I see the Natives in Tech's point. The ASF, besides using the name for its organization, first used the name for the popular open-source web server, Apache HTTP Server. It also uses the name for its widely used Apache License. Today, in technical circles, when you say "Apache," people think of the organization, software, and license. Not the "8 federally recognized tribes that carry on the Apache name and represent thousands and thousands of living, breathing people."
As the group pointed out, "Indigenous erasure is the systematic process of opposing, removing, re-framing, and undermining Indigenous presence, past and present, within the broader historical narrative from which they originated and continue to exist." The Apache tribes have a romantic history, but they live, work, and create their own history today.
Since I know many of Behlendorf and the other original Apache project founders, I'm sure they never meant to offend anyone. On the ASF site, it states they've been asked about the use of the “Apache” name, and in the" twenty-five years of use of 'Apache' as part of its name, the ASF has never been involved in any legal dispute with Native American communities or any other party in relation to the use of the 'Apache' name."
That was then. This is now. While Natives in Tech aren't threatening legal action, they have raised a serious concern.
In the United States, we're still ridding ourselves of completely offensive indigenous names. For example, the Washington Redskins NFL team, which only rebranded as the Commanders in 2022, and the Cleveland Indians MLB team, with its racist Chief Wahoo logo, only got rid of it in 2018 and changed its name to the Cleveland Guardians in 2022.

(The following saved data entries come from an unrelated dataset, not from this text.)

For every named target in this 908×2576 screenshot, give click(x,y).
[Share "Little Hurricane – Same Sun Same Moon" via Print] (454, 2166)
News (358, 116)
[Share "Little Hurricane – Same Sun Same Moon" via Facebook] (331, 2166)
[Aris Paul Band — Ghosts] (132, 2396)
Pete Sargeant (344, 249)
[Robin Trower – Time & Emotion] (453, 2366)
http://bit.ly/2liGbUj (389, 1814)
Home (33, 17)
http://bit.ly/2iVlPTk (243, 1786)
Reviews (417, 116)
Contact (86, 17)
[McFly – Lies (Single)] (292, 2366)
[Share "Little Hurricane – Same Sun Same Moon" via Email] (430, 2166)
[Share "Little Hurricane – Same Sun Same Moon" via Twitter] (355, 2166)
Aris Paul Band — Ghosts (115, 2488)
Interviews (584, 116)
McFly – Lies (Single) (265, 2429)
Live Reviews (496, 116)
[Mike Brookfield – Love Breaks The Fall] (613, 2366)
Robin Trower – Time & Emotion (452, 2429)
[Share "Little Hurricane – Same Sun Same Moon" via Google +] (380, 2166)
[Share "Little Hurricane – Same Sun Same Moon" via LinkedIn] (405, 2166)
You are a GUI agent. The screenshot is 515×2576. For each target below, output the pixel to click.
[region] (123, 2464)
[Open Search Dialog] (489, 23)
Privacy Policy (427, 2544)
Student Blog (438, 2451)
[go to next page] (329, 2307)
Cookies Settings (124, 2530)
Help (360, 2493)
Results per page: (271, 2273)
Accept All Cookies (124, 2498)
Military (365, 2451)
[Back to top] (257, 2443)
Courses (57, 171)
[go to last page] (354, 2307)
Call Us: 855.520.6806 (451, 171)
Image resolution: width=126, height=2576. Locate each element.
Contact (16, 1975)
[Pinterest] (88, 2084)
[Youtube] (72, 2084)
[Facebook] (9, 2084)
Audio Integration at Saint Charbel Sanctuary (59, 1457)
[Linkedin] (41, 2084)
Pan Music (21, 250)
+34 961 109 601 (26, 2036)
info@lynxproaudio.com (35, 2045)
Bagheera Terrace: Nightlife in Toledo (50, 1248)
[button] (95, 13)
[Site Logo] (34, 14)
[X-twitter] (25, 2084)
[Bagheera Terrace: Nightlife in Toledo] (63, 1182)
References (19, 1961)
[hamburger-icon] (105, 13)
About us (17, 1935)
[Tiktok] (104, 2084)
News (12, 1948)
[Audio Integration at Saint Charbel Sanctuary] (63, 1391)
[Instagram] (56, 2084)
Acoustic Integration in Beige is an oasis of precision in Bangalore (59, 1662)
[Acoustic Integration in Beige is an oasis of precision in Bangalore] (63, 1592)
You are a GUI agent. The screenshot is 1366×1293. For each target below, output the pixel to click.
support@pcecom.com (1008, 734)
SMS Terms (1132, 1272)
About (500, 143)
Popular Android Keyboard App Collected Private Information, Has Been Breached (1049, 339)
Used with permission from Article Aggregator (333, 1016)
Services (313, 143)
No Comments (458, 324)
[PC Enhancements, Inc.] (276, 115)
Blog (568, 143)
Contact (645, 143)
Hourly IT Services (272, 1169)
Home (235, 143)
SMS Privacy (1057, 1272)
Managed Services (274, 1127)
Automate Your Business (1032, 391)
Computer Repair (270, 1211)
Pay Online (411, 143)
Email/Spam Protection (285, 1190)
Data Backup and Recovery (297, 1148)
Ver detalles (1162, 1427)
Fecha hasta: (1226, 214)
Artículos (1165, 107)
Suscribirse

The ASF name certainly doesn't rise to that level of offensiveness. But, the name has become troublesome. When I asked the ASF about it, a representative told me, "We hear the concerns from the Native American people and are listening. As a non-profit run by volunteers, changes will need time to be carefully weighed with members, the board, and our legal team. Our members are exploring alternative ways to address it, but we don’t have anything to share at this time."
What will happen next? I don't know. I'm sure that the ASF takes the Natives in Tech concerns seriously. It won't surprise me at all if the ASF changes its name, or perhaps comes to an agreement with the Apache tribes for a more appropriate use of their tribal name.